In doing so, RROs will, among other things:

  • Be required to take note of existing evidence, guidelines and benchmarks, and indicate how they implement them. This makes the RFI an effective compliance tool.

  • Be encouraged to identify, and then fill gaps in evidence, guidelines or benchmarking. This makes the RFI a critical learning tool.

  • Be made aware of critical improvements they can make within their own organisation to the organisational management of research—increasing fairness, efficiency, impact and competitiveness, all at the same time. This makes the RFI an essential strategic management tool for all research stakeholders.

  • Be empowering of low- and middle-income institutions and countries by enabling them to select their partners more clearly and to negotiate terms of collaboration explicitly and upfront.

  • Be enabled to showcase innovations or major achievements in partnership construction and management—for which there is often no other platform inside or outside organisations. This makes the RFI an innovation tool by sharing learning.

  • Be stimulated to become more transparent—to users, partners, funders and tax payers—about the social value of their institution, organisation or business. This makes the RFI a sector-specific Shared Value Report that is already being used increasingly in the private sector.

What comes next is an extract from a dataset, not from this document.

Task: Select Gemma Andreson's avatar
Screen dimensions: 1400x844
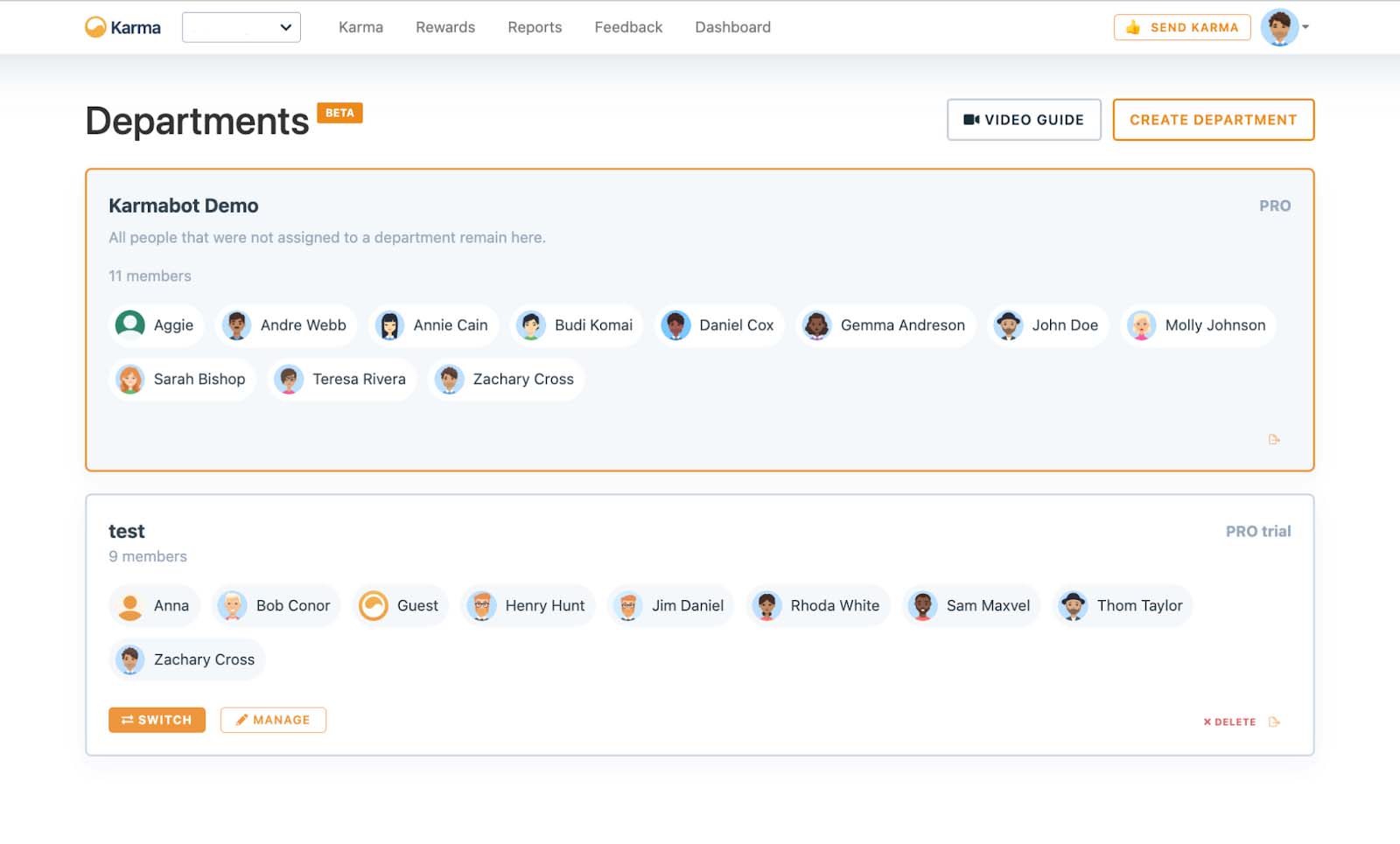Action: [x=816, y=325]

  • Finally, become contributors to the first global evidence base for research collaboration and partnerships. At this time, there is no systematic evidence base—in other words, the partnership wheel is being re-invented with virtually every new partnership created, and learning ends with the end of a project. This makes the RFI a unique compliance instrument, transparency mechanism and learning platform to improve fairness, efficiency and impact of research partnerships.

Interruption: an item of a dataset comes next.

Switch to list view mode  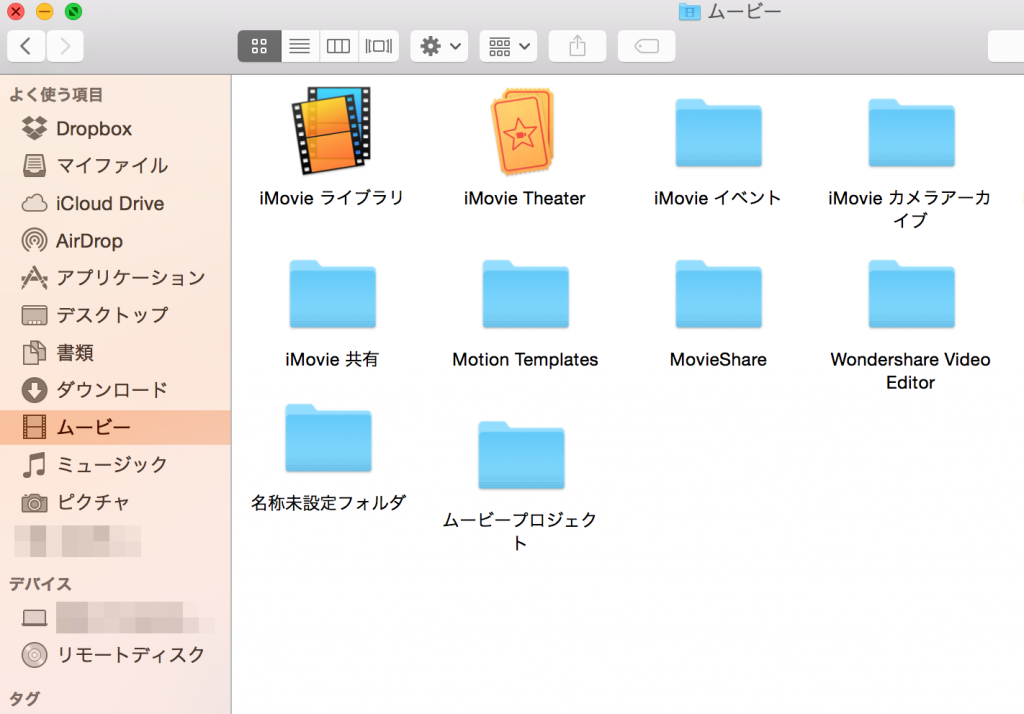click(299, 46)
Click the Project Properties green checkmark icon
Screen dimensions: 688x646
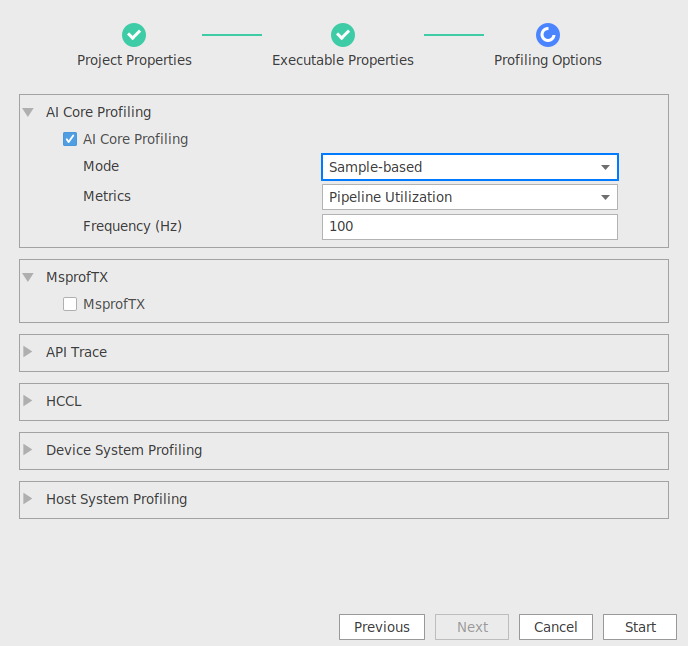click(134, 35)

Having seen the potential relevance of this tool early on, CAAST-Net Plus took a strategic decision to support its development as one of the ways in which it can make a long-term contribution to bi-regional research diplomacy and collaboration. Since then, all partners have spent time reviewing the RFI and adapting it to fit in the context of Africa-Europe research and science collaboration. Over the course of two years, the RFI will have been reviewed in and with four to five African countries—usually hosted by ministries of health and of science and technology—and in meetings involving at least six European countries, as well as major project offices in the EC. The resulting RFI is now active—institutions are beginning to conduct internal reporting—and the RFI is being reviewed for use in two major bi-regional funding calls under the Africa–Europe R&I partnership on food and nutritional security and sustainable agriculture (FNSSA).

Conclusion

There has been growing momentum in the AU–EU health research cooperation agenda, which now focuses on the infectious diseases of malaria, HIV and TB and increasingly on NDs, and on health system strengthening. Nevertheless, research partnerships between both regions need to be diversified and strengthened, while the priorities and mutual benefit of bi-regional health research cooperation partnerships must be continuously assessed. Partnerships could not only gain prominence in future programmes but also have an impact going much beyond health issues, touching on agriculture, food security , climate change and biotechnology—and these fields could be broadly integrated in research for health. Major challenges remain ahead, however. Few European businesses have yet engaged or expressed interest in engagement in bi-regional health R&I cooperation: so should initiatives such as the IMI call on Ebola be encouraged and involve African partners. Similarly, funding for cooperation in health research between Africa and Europe should not only focus on EU policy instruments and financing mechanisms but also develop new models like those used by ERAfrica and the ERA-Net co-fund for Africa on FNSSA (LEAP-AGRI ). Last but not least, should the RFI become a mainstream instrument, it would provide a valuable global tool that can be used to systematically improve research collaborations involving collaborators from Africa and Europe.